Bagi Alex, seorang warga Afrika Selatan yang tinggal di Singapura, setiap perjalanan bisnis atau liburan pribadi merupakan perjuangan melawan prosedur visa yang rumit. Paspor Afrika Selatannya berada di peringkat ke-51 dalam Indeks Paspor Henley, yang berarti ia menghadapi hambatan yang tidak dapat dipahami oleh teman-temannya yang memiliki paspor dengan peringkat lebih tinggi.
"Jika seseorang menawarkan paspor lain kepada saya atau anak saya, saya akan langsung menerimanya," kata Alex. Dia menceritakan perjalanan baru-baru ini ke Eropa, di mana mendapatkan visa untuk Area Schengen dan Inggris membutuhkan waktu enam minggu. Selama waktu itu, dia tidak bisa pergi ke mana pun karena harus menyerahkan paspornya, sebuah kendala besar bagi seseorang yang sering bepergian untuk bekerja.

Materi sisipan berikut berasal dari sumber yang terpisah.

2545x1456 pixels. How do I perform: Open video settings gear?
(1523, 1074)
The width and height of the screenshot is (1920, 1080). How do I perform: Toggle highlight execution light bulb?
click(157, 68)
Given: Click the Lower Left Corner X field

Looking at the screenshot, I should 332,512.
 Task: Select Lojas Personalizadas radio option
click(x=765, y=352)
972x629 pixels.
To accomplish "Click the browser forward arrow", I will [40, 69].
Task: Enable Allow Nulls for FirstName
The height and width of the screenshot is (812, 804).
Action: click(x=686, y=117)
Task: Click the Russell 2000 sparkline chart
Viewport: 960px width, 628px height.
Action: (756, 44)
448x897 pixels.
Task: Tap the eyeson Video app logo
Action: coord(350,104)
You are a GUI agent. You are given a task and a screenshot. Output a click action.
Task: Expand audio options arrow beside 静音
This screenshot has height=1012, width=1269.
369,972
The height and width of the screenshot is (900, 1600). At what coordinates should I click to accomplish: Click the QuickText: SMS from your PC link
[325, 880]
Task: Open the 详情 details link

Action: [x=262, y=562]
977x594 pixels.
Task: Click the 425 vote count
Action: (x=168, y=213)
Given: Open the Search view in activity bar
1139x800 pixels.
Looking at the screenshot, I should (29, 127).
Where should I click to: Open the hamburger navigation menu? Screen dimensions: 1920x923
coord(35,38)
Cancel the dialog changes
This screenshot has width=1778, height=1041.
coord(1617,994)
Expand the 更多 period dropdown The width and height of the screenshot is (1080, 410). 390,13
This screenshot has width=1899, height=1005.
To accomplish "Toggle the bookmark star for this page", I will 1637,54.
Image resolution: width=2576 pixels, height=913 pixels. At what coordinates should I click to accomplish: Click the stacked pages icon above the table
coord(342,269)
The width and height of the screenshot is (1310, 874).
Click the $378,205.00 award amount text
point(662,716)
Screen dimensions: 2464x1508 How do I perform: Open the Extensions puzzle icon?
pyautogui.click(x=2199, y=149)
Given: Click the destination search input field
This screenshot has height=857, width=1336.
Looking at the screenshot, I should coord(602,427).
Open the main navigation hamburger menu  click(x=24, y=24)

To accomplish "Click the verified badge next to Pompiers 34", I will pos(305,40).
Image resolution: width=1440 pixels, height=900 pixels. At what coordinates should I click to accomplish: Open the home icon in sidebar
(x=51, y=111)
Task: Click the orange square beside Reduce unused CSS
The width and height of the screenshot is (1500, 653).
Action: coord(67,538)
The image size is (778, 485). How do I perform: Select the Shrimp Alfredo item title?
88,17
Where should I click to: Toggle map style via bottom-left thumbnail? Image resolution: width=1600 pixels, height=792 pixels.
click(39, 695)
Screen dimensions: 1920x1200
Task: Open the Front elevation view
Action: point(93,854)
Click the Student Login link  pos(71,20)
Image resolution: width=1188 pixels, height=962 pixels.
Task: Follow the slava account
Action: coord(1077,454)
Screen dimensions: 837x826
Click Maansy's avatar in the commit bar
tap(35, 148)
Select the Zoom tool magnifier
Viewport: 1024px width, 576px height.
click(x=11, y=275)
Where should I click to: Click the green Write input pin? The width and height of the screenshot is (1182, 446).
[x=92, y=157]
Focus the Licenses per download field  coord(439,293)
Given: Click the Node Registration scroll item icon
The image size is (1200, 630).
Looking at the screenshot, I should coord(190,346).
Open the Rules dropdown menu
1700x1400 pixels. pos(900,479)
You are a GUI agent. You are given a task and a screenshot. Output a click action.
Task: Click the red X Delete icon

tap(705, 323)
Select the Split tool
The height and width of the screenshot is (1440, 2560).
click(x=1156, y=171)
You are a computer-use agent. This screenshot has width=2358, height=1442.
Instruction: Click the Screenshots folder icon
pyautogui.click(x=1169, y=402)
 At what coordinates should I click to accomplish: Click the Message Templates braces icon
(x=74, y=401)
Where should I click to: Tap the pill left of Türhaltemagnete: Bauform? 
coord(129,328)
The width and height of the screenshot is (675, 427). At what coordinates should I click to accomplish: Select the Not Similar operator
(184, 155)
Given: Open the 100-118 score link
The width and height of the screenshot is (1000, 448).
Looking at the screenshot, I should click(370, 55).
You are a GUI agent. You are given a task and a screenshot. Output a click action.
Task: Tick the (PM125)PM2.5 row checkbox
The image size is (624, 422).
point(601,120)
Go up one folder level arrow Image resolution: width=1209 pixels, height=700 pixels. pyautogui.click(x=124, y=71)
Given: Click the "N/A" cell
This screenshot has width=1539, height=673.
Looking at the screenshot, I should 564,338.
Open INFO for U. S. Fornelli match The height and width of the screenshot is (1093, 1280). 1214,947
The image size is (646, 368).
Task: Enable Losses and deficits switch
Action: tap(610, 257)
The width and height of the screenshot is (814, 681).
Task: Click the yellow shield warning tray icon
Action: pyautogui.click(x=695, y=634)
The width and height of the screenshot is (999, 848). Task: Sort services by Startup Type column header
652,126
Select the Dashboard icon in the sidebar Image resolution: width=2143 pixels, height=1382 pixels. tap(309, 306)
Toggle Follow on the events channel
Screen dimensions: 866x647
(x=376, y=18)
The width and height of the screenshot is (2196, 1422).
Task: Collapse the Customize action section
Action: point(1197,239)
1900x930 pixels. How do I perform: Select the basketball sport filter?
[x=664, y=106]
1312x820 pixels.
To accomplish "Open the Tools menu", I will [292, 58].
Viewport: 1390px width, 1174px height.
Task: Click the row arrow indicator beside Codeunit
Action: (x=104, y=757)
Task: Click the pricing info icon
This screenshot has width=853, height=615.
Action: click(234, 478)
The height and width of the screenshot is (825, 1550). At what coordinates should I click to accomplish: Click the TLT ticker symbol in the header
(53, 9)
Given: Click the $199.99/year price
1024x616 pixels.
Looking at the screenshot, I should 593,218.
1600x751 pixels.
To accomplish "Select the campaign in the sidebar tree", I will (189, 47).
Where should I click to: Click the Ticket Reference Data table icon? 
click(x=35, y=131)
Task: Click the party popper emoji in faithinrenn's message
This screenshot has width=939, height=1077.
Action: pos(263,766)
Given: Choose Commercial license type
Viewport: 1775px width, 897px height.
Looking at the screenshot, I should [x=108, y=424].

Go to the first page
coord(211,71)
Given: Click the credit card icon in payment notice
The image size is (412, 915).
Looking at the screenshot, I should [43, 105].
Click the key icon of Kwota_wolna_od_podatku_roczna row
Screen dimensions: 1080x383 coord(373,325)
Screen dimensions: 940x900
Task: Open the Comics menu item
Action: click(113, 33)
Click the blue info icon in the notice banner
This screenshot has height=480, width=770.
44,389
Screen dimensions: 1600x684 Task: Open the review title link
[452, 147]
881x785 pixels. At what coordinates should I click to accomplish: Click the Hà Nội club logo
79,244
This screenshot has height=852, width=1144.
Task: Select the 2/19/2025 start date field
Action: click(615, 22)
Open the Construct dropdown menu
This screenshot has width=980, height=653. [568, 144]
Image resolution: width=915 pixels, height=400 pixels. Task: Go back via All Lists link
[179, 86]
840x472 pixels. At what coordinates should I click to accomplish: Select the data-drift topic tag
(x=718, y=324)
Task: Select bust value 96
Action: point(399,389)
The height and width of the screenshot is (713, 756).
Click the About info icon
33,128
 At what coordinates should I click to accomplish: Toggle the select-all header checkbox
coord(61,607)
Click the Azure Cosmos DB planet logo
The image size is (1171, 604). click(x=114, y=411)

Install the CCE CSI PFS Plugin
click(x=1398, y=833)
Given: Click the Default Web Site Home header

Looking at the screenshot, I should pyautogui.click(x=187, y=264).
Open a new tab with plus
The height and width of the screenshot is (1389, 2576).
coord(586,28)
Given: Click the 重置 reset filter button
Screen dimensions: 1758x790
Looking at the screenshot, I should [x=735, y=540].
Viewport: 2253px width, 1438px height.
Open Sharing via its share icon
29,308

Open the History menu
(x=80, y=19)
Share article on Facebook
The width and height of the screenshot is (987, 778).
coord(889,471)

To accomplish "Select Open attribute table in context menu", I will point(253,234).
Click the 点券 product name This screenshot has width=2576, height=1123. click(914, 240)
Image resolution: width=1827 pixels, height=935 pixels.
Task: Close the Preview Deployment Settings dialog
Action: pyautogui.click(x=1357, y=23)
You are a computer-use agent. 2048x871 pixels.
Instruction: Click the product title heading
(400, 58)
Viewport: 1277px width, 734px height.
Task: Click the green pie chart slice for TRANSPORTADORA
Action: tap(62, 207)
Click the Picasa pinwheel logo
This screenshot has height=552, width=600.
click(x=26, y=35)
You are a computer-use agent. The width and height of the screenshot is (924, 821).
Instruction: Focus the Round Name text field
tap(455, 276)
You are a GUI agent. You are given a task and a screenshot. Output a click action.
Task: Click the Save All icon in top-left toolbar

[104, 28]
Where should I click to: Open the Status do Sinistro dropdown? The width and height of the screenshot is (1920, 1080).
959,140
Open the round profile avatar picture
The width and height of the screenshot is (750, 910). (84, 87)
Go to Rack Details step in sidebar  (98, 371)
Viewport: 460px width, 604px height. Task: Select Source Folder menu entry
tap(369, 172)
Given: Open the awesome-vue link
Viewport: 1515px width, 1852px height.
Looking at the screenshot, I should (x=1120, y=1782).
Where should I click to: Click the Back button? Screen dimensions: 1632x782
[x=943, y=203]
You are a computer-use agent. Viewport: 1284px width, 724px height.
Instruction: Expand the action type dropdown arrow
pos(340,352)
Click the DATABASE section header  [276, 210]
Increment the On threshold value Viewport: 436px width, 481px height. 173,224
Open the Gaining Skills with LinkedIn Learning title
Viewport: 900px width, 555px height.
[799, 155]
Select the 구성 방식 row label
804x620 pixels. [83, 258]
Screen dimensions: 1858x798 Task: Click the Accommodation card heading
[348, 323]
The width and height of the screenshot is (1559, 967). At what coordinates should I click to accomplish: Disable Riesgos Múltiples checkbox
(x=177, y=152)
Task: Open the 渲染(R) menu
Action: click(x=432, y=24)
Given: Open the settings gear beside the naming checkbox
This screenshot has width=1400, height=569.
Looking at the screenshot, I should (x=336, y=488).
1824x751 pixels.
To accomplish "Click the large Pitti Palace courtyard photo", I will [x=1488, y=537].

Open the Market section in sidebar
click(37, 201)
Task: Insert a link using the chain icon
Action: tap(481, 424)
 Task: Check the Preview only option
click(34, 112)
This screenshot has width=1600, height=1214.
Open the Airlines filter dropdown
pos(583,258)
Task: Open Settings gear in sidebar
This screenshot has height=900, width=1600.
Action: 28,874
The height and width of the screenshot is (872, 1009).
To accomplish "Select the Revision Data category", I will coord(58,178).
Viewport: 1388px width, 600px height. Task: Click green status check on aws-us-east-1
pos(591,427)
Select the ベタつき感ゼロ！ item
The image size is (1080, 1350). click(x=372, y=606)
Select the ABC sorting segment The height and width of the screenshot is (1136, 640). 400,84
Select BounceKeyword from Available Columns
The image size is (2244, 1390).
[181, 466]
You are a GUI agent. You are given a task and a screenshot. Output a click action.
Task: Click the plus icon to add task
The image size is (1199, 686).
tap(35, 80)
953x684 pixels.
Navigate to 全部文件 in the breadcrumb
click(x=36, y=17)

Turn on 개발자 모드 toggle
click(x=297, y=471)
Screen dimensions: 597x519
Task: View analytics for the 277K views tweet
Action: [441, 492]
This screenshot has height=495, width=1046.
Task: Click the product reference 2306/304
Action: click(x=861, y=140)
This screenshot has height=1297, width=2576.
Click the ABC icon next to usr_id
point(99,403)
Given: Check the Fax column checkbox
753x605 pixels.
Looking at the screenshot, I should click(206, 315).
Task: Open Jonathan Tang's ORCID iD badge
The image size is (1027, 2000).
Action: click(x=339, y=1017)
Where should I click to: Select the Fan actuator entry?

Proses permohonan visa juga penuh dengan persyaratan yang ketat. Selama salah satu permohonan visa, Alex diharuskan untuk memberikan rekening koran dengan stempel bank. Setelah berkali-kali ditolak, akhirnya dia menemukan tempat yang setuju untuk mencetak tanda air (watermark) dengan biaya $10 per halaman. Ditambah biaya lain, seperti $50 per kunjungan ke pusat visa, total biaya untuk permohonan visa Italia selama enam hari mencapai "sekitar $600-700, atau bahkan lebih."

Demikian pula, Pantha Roy, seorang pengusaha India, menggambarkan bepergian dengan paspornya sebagai sesuatu yang menambah biaya, waktu, dan usaha. Ia harus merencanakan berbulan-bulan sebelumnya, terutama saat melakukan perjalanan ransel di Amerika Selatan, di mana beberapa negara mensyaratkan deklarasi yang tepat tentang titik masuk dan alat transportasi. "Anda tidak bisa spontan," katanya, mengingat bagaimana teman-temannya di Eropa dapat memesan penerbangan murah dan berangkat dalam waktu seminggu, sebuah kemewahan yang tidak mampu ia dapatkan.
Hambatan psikologis dan perasaan ketidaksetaraan
Selain beban finansial dan waktu, banyak turis juga menghadapi tekanan psikologis. Lily, seorang turis Tiongkok, menyebutnya sebagai "sistem yang tidak adil." Dia pernah bertemu dengan petugas konsuler yang "arogan" yang mengajukan pertanyaan menyakitkan seperti "Apakah Anda berniat tinggal melebihi masa berlaku visa Anda?". Dia bahkan diminta untuk menyerahkan surat keterangan catatan kriminal, yang semakin memperumit prosesnya.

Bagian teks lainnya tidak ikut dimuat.